Work required — The records beneath should be restated word for word.

───

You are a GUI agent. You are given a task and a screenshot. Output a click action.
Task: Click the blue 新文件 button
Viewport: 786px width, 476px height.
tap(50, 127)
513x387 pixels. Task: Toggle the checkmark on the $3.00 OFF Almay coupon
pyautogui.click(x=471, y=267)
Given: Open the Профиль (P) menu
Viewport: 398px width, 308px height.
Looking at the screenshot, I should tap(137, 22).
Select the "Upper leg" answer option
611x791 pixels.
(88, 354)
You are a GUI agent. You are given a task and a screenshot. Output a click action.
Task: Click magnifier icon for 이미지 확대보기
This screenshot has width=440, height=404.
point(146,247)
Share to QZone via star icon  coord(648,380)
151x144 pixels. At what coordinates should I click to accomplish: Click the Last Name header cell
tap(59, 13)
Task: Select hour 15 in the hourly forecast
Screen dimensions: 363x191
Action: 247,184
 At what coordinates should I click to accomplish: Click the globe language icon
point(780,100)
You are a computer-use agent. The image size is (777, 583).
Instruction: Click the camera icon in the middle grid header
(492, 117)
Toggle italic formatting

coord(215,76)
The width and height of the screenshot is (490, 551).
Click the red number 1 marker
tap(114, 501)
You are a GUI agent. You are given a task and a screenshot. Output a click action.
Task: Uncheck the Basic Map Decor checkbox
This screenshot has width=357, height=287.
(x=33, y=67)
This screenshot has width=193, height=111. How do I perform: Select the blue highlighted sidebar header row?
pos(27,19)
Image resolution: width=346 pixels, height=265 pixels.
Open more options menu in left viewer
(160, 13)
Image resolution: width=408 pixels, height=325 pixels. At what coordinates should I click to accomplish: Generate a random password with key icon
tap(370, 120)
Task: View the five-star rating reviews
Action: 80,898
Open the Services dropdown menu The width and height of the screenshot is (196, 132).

───

Solution below —
You are a GUI agent. You are given a task and a screenshot. Output a click action.
Task: Click the blue 新文件 button
Viewport: 786px width, 476px height.
tap(50, 127)
513x387 pixels. Task: Toggle the checkmark on the $3.00 OFF Almay coupon
pyautogui.click(x=471, y=267)
Given: Open the Профиль (P) menu
Viewport: 398px width, 308px height.
Looking at the screenshot, I should tap(137, 22).
Select the "Upper leg" answer option
611x791 pixels.
(88, 354)
You are a GUI agent. You are given a task and a screenshot. Output a click action.
Task: Click magnifier icon for 이미지 확대보기
This screenshot has width=440, height=404.
point(146,247)
Share to QZone via star icon  coord(648,380)
151x144 pixels. At what coordinates should I click to accomplish: Click the Last Name header cell
tap(59, 13)
Task: Select hour 15 in the hourly forecast
Screen dimensions: 363x191
Action: 247,184
 At what coordinates should I click to accomplish: Click the globe language icon
point(780,100)
You are a computer-use agent. The image size is (777, 583).
Instruction: Click the camera icon in the middle grid header
(492, 117)
Toggle italic formatting

coord(215,76)
The width and height of the screenshot is (490, 551).
Click the red number 1 marker
tap(114, 501)
You are a GUI agent. You are given a task and a screenshot. Output a click action.
Task: Uncheck the Basic Map Decor checkbox
This screenshot has width=357, height=287.
(x=33, y=67)
This screenshot has width=193, height=111. How do I perform: Select the blue highlighted sidebar header row?
pos(27,19)
Image resolution: width=346 pixels, height=265 pixels.
Open more options menu in left viewer
(160, 13)
Image resolution: width=408 pixels, height=325 pixels. At what coordinates should I click to accomplish: Generate a random password with key icon
tap(370, 120)
Task: View the five-star rating reviews
Action: 80,898
Open the Services dropdown menu The width and height of the screenshot is (196, 132).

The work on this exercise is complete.